7. Don’t try to be someone you’re not
Be none other than yourself. If you’re not comfortable being the star of the show, then don’t try to be to avoid winding up in awkward situations and unfamiliar territory. Let your strengths work for you. Put your listening skills to good use and make the most of them. I’ve met many introverts at conferences and seminars who turn out to be extremely successful networkers once they get going.
Also, you’re not the only introvert in attendance, with studies estimating 40% of the population to be introverted. Locating fellow introverts and learning how they cope, among other things, may play to your advantage.
8. Have an agenda to guide you
If you’ve won yourself a meeting with new prospects, working out an agenda beforehand is an excellent idea. A great agenda should preferably cover:
- Set of topics you’d like to cover
- Objectives of the meeting
- Clear timeframes
Unpredictability is an introvert’s worst nightmare.
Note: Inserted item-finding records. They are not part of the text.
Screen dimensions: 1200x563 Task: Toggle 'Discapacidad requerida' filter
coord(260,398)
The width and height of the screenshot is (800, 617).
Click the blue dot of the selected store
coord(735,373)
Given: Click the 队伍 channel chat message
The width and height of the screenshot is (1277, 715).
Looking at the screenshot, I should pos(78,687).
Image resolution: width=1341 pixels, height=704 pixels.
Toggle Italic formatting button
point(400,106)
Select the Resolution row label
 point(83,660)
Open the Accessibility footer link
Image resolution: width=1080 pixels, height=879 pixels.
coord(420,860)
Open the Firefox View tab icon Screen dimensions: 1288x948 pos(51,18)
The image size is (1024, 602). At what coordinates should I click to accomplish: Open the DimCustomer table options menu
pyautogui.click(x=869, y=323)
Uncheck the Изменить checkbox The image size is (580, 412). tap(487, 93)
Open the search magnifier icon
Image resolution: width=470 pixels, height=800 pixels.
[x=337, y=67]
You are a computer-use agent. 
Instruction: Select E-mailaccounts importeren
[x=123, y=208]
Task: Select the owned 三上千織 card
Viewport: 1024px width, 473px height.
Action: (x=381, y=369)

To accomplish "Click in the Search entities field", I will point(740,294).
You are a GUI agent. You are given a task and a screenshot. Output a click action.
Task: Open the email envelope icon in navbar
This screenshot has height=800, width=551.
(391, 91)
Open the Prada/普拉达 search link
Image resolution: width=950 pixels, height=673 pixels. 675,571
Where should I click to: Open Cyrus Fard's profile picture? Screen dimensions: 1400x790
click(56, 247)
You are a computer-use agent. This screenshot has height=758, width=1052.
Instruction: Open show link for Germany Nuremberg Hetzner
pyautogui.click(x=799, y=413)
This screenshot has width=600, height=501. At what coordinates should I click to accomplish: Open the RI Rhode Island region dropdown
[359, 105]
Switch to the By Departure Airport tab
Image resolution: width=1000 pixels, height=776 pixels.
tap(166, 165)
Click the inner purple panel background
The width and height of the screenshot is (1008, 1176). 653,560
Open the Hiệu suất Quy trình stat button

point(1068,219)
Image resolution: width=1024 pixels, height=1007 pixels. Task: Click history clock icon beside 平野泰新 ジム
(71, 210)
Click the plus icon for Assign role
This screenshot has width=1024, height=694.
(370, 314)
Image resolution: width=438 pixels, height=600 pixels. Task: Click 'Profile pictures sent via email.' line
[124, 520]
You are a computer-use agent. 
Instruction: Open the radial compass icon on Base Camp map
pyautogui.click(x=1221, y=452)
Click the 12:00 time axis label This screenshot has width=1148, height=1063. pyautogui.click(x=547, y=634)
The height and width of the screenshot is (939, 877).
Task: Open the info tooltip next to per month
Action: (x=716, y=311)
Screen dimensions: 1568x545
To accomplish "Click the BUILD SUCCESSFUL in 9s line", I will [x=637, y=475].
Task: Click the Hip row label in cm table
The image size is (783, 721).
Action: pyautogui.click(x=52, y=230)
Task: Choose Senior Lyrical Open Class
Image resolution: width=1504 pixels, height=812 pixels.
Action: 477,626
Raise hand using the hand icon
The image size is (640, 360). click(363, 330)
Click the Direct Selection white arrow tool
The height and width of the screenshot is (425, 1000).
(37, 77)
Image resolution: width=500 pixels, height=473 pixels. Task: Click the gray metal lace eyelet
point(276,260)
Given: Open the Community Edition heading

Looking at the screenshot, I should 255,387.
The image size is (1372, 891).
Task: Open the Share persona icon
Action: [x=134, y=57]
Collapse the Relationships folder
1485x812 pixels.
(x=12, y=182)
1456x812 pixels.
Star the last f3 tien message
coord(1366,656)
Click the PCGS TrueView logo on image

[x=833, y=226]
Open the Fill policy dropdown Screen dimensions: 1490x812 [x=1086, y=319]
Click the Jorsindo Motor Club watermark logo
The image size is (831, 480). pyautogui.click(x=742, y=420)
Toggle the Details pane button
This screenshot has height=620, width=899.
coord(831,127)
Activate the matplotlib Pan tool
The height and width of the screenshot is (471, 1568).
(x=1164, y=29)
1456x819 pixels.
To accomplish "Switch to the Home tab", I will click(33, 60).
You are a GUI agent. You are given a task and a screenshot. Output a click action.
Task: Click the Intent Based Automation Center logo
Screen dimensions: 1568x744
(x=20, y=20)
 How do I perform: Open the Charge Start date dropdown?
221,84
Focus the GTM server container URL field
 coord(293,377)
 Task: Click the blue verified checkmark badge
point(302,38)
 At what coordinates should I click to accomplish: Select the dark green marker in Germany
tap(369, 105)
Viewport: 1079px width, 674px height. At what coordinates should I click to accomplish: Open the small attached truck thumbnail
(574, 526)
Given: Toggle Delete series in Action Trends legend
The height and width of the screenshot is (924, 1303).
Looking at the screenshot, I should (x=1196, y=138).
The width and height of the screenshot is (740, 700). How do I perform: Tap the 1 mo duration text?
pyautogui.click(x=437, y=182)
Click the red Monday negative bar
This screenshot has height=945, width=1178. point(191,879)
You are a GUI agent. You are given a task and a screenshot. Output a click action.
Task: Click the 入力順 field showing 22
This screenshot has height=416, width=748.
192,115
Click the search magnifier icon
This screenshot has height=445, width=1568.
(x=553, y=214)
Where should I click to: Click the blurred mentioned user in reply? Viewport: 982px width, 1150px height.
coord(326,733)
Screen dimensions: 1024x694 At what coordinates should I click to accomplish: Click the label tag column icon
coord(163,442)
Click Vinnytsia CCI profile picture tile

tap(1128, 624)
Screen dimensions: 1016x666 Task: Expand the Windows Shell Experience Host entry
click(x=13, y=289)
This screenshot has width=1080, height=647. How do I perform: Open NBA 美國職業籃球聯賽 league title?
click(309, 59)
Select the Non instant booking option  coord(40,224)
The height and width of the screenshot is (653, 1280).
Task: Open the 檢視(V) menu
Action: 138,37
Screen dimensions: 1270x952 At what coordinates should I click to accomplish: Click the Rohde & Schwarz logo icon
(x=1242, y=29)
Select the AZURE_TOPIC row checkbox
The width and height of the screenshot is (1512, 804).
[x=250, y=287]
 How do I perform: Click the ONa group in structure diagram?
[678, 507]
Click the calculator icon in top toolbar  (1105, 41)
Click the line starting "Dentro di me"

A meeting agenda makes it easy to map out your conversations and steers networking in a specific course that eliminates uncertainty. You can set your agenda via smart notes on a modern professional relationships management tool, so you always have your guide within your fingertips for reference.
Introverts can still be successful networkers!
It’s all about learning to conquer your fears. While embracing online networking in the way of business relationship platforms and virtual meeting scheduling tools can help take the edge off, these shouldn’t be a complete substitute for real-life networking. Just take it one step at a time, consistently put in the time to practice, and bring a familiar face along with you if you can to make networking less nerve-wracking. Overall, it’s all about being ready to ignore the basic instinct to retreat into your shell and let proceedings pass you by. No one’s born a great networker, it’s a skill you pick up along the way, and heck I’m still learning every day.